Trends were found, but were not statistically significant, in the Barthel index on autonomy in instrumental activities of daily living. These results are similar to those found by the studies of Martínez Velillaet al. [34] and Tarazona Santabalbina et al. [43] regarding the improvement of independence through exercise. The specific context of institutionalized patients (i.e., population with high dependence on these scales) could have conditioned the assessment of independence in this population. In this regard, we consider that the development of new tools to assess independence for activities of daily living in institutionalized patients are necessary for the correct assessment of this population group in their specific context.

Moreover, maximal strength and lower limb power were not significantly modified after the multicomponent exercise intervention period. Similar findings were shown in the review conducted by Haider et al. [47], where 3 studies found no improvements in muscle strength after different training programs, and 2 studies found improvements without statistically significant differences. These results could be due to a lack of capacity in the physiological response to the stimulus produced by participants’ training. Even when the fundamental variables of training (intensity, volume, individualization and compliance) are ensured, the response capacity of each individual is highly variable and can be modified very little.

The results obtained in study show that a multicomponent training, based on lower limb strength exercise and aerobic endurance, is safe and effective for improving frailty in institutionalized older adults. The protocol used in our research complies with some aspects recommended by the WHO regarding physical activity for older people with chronic conditions [12]. For instance, the strong recommendation, based on moderate certainty evidence, to add varied multicomponent physical activity at least three times a week, prioritizing functional balance and moderate or higher intensity strength training. In terms of the amount of physical activity, our protocol is close to the recommendation of doing at least 150 to 300 min of moderate physical activity, or between 75 and 150 min of vigorous physical activity, or an equivalent combination throughout the week. The protocol also fulfills the good practice statements of this document regarding the inclusion of physical activity that gradually increases in duration, frequency, and intensity.

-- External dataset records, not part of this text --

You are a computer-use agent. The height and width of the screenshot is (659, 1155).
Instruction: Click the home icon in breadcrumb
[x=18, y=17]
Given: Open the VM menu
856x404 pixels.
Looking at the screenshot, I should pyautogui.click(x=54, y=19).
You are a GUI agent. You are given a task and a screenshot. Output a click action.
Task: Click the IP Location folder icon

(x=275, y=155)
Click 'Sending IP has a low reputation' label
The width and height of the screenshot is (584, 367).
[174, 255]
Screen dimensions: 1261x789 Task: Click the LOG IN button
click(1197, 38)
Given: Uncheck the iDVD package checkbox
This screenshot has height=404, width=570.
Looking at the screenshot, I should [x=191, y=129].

In the same line, Mikel Izquierdo et al., in their publication on physical activity guidelines in older people published in 2021 [52], recommend individualized physical activity based on multicomponent physical exercise for improving health in older people. It includes the recommendation to continue investigating to know the most precise possible dose in terms of duration, volume, intensity, and type of exercise, as well as the inclusion of exercise as a fundamental piece, so far underused and with little penetration in institutions and health systems, for older adults.

Some limitations have to be acknowledged. The duration of the program (12 weeks) may not be as effective in an elderly population as it is in younger subjects, which could have biased some results. Nutrition and rest time were not recorded in this study. These variables can potentially have an influence on physical performance. Longer programs, monitoring nutrition and rest time, need to be tested in the institutionalized population in order to observe further physiological changes.

Conclusion

A multicomponent exercise training program, based on lower limb resistance exercises and an aerobic exercise protocol, has been demonstrated to be safe and effective for the management of several relevant health indicators such as gait speed, functional mobility, functional capacity and balance in institutionalized older adults. The results also highlight the need for continued research to determine the optimal 'dose' of exercise, considering factors such as duration, volume, intensity, and type. It is important to acknowledge and integrate exercise as a vital, yet often underutilized component of older adults' healthcare, noting that it has not been sufficiently implemented in healthcare institutions and systems thus far.